PROVIDED RECORDS —

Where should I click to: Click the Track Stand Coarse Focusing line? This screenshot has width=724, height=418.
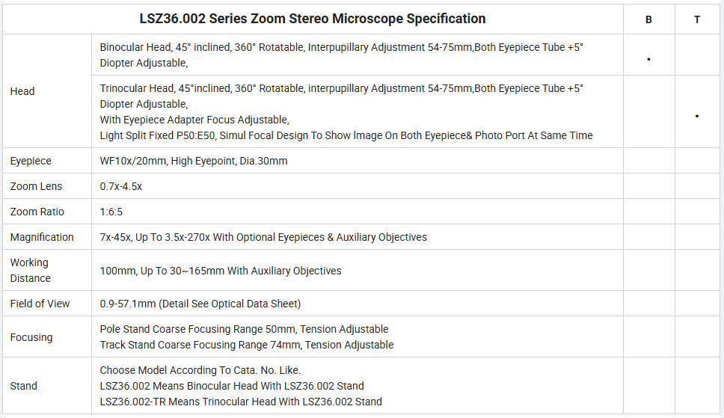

---

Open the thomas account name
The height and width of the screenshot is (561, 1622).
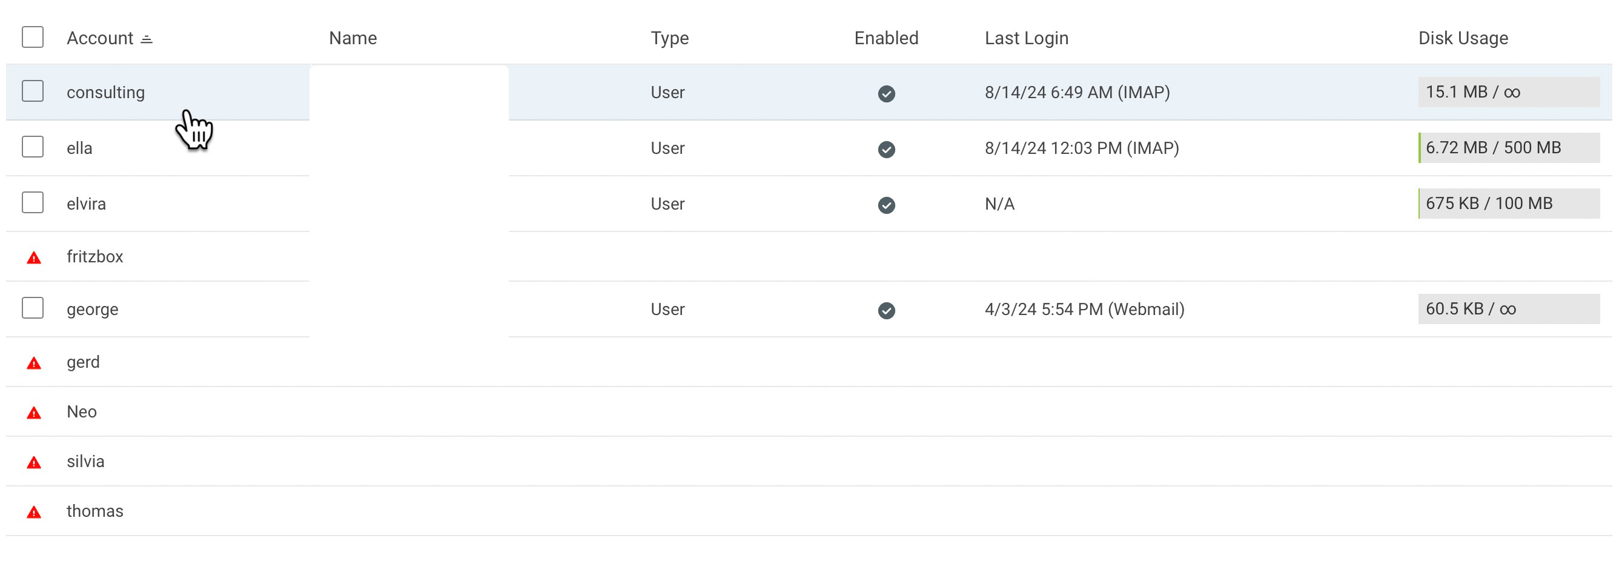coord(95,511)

* * *

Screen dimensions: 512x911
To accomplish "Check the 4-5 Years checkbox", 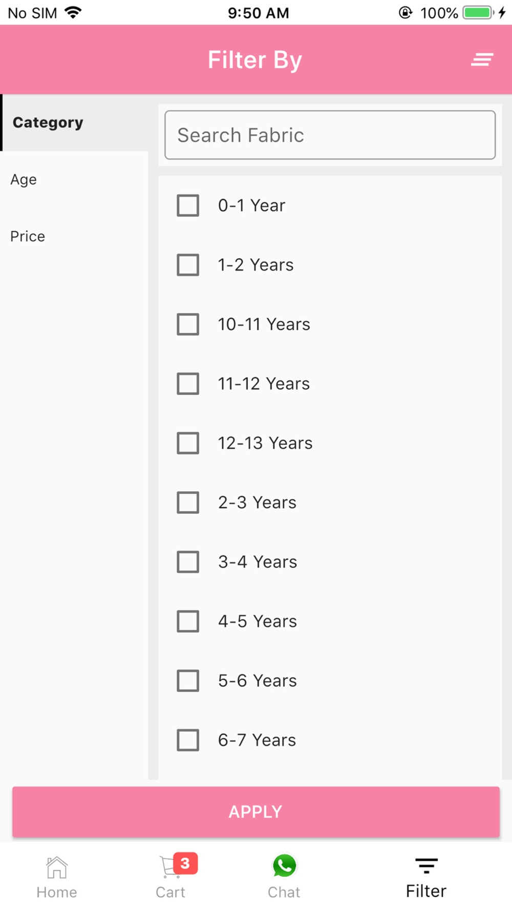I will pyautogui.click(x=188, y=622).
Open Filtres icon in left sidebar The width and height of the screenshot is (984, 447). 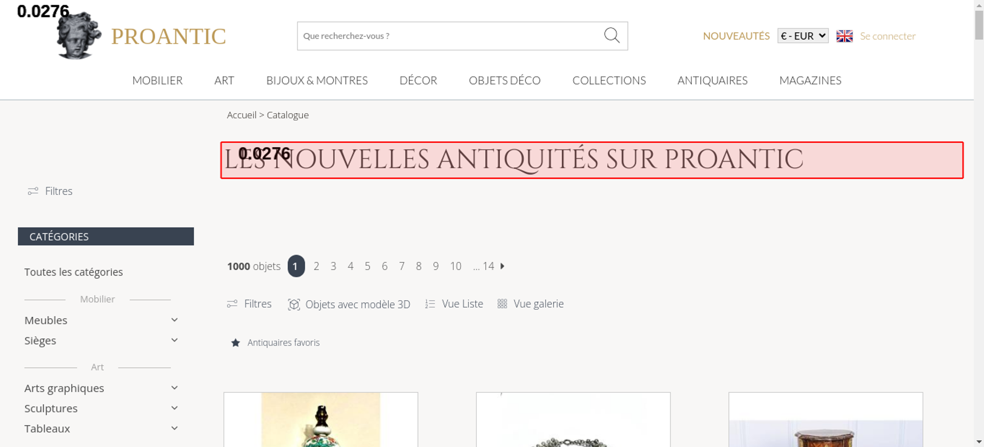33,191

YOUR GOAL — Please render the records between the lines holding "Open the thomas account name" and "coord(95,511)", inclusive, as a two-column CSV with the columns instruction and location, one row per record. Put each field in quotes, turn line breaks into spaces, and leave the pictures out.

THE REPLY —
instruction,location
"Open the thomas account name The height and width of the screenshot is (561, 1622).","coord(95,511)"